[Brano selezionato]
##########
Un gabbiamo vola radendo il confine tra mare e terra, mi sfiora e poi plana via verso lidi lontani, quasi a volermi segnare la via; vai Jonathan, goditi la libertà che ti compete, vai verso l’infinito, per le strade del mondo, vai a scagazzare lontano da qui, dove invece tutto è pulito, la spiaggia pulita, l’acqua pulita, la passeggiata pulita, quasi mi sento a disagio io, che ieri non mi sono lavato i capelli. Certo, dove tutto è in ordine e pulito si sta bene, si sta meglio e addirittura cerchi di capire le motivazioni per quei blocchi all’uscita dell’autostrada che porta in paese, con stanchi gendarmi che ti fermano per controllare che non porti qualche nero in fuga sul sedile posteriore, miserevole dimostrazione di fermezza senza se e senza ma, esaltazione muscolare di facciata anche se totalmente inutile, di fronte ad una opinione pubblica disturbata e che comunque non servirà, né ad evitare che l’acqua continui a fare il suo naturale corso, da dove si sta male a dove si spera di stare bene, né a bloccare l’ascesa al potere delle orrende ideologie che si pensavano affondate nelle fogne della storia ed invece ogni tanto, con malevola periodicità riaffiorano, perché comunque sia non muoiono mai, qualunque cosa sia mai stata fatta.
##########
[Dati forniti]
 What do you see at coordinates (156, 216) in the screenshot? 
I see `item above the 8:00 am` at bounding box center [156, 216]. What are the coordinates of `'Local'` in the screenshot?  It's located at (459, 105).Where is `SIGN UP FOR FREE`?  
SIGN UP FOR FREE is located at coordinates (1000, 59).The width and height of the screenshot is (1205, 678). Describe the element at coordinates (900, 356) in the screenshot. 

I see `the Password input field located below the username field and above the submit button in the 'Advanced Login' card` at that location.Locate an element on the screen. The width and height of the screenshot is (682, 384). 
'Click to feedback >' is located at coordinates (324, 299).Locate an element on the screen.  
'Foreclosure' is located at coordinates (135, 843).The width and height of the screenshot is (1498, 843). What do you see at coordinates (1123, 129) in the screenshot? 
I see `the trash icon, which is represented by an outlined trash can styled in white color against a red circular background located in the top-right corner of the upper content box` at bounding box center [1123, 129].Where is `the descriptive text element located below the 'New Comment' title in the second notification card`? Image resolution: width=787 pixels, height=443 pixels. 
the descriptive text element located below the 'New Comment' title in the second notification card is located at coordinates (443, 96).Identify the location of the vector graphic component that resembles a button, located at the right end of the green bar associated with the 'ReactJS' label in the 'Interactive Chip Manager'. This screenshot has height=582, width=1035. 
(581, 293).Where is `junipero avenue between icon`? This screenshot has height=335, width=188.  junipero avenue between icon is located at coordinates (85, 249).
##########
[Obiettivo]
Nel brano, che cosa controllano i gendarmi ai blocchi all'uscita dell'autostrada? Le righe riportate non sono necessarie.

[Risultato]
Controllano che non si porti qualche nero in fuga sul sedile posteriore.